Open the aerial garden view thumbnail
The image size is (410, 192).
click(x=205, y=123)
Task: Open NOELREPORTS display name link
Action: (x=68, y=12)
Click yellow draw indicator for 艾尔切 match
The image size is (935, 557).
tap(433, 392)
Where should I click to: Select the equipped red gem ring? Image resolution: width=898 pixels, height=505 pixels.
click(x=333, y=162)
----
◆ Required work
Repeat nothing before the line containing "Click yellow draw indicator for 艾尔切 match"; repeat that line and every later line of the listing exactly.

◆ Answer below
Click yellow draw indicator for 艾尔切 match
The image size is (935, 557).
tap(433, 392)
Where should I click to: Select the equipped red gem ring? Image resolution: width=898 pixels, height=505 pixels.
click(x=333, y=162)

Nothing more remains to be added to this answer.